I am a typical consumer. If a new grocery store opens down the street and advertises lower prices, I’ll abandon my old store without a second thought. After all, saving fifty cents a gallon on milk adds up. Airlines make a point of thanking passengers for choosing them because they know that consumers have choices and will go to a competitor if they are not satisfied with the price and service. Consumers have a lot of clout. They are in control.

When it comes down to what matters most for time and eternity, we don’t need choices. We need the saving truth of our loving God.

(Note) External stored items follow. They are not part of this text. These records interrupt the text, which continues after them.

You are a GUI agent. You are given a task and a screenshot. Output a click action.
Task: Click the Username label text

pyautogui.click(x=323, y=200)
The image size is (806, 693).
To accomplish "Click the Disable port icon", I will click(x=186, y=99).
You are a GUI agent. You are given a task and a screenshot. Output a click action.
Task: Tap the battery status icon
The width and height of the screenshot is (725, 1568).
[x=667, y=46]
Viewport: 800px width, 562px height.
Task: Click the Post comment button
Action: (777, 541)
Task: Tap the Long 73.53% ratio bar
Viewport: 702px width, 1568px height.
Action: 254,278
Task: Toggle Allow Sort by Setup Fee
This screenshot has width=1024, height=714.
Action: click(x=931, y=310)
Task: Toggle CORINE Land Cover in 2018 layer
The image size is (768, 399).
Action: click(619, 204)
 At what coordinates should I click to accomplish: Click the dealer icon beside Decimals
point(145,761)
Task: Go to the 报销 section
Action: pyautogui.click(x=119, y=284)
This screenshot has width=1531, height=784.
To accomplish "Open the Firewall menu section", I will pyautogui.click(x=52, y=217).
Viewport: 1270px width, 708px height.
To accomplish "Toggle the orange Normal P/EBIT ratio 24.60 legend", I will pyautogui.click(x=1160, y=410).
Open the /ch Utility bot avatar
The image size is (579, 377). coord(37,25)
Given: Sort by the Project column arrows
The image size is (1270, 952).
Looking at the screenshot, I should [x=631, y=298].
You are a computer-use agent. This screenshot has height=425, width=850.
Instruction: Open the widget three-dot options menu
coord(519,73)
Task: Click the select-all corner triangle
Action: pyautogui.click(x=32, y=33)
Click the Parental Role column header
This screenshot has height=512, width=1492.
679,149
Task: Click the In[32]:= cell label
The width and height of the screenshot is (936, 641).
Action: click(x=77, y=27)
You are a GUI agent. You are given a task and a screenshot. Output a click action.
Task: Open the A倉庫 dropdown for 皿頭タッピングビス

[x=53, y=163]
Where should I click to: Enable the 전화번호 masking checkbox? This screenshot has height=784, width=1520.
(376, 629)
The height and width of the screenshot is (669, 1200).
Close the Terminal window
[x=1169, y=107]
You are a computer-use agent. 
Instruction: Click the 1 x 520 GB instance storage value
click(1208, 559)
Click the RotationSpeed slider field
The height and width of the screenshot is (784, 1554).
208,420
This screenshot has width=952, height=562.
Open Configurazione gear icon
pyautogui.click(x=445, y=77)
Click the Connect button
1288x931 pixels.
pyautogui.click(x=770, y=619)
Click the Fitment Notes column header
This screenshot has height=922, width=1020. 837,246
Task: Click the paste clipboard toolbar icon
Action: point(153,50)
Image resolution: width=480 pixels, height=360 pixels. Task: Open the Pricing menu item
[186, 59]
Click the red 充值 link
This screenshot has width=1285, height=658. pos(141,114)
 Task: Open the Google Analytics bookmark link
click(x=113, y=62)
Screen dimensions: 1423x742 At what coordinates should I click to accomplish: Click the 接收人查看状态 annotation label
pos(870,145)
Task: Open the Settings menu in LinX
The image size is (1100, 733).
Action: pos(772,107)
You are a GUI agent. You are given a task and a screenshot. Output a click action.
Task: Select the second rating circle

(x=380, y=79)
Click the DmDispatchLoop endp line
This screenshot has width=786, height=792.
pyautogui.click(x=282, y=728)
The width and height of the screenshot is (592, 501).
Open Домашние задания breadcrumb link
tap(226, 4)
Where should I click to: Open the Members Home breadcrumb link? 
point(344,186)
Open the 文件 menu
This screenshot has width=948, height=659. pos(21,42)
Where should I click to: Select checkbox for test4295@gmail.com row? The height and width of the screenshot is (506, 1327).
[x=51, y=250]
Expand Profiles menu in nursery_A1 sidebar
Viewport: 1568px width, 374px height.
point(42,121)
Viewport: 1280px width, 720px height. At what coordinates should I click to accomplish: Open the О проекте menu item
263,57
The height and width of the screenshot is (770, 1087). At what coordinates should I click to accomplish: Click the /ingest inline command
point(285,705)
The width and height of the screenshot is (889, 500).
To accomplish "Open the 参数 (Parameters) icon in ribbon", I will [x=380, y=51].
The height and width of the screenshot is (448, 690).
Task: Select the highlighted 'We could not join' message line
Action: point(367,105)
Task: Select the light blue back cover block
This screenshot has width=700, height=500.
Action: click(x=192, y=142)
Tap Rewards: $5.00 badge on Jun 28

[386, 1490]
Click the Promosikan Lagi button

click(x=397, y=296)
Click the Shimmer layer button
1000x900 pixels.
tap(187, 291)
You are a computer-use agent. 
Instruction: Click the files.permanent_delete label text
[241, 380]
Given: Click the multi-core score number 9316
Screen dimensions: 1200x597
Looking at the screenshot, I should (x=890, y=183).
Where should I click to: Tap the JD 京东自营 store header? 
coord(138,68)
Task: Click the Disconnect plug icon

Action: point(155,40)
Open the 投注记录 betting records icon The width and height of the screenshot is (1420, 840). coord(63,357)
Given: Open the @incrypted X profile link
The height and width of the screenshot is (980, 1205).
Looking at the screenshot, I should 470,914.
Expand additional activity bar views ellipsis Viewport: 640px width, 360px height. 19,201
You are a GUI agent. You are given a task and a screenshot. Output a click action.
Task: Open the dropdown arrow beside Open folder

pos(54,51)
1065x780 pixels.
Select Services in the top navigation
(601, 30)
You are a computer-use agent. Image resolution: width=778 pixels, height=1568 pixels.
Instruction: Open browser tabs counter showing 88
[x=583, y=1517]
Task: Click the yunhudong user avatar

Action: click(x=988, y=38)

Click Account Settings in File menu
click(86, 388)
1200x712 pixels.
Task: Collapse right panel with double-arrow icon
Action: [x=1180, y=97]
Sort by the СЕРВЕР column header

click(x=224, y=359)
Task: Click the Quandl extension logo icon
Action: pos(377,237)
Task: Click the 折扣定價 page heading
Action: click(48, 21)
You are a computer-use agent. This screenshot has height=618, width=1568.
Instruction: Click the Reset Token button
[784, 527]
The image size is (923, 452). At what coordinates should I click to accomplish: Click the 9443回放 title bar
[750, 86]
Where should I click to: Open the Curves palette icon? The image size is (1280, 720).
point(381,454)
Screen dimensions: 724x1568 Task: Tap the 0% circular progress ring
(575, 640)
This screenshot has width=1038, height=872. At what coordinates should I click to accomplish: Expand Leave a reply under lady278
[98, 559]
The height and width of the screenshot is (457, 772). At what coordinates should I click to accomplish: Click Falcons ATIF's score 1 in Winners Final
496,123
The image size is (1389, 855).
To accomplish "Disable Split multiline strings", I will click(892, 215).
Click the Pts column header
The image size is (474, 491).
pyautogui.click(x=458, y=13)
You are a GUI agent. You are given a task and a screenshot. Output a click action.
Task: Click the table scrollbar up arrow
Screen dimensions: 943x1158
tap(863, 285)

The “I’m in control” mindset carries over into people’s religious lives. This is not that surprising, for it appeals to our sinful human natures to think that we are in control, that we can set our own terms. As a result, many people choose for themselves what they want God to be like. They decide that as long as they are “spiritual” in some way, God is happy and accepting.

As in the realm of commerce, even so in religion it seems that just about anything goes. In the search to find what one wants, “church shopping” is viewed much the same as checking out the new grocery store.

Much more surprising and disturbing is the fact that many churches have gone along and, like many businesses, offer what they think the “consumer” wants. In the process, they eagerly accommodate what itching ears want to hear (see 2 Timothy 4:3). The desire for public acceptance, political correctness, and satisfying social needs ends up with relegating God’s Word to a lesser, even optional, status in some churches.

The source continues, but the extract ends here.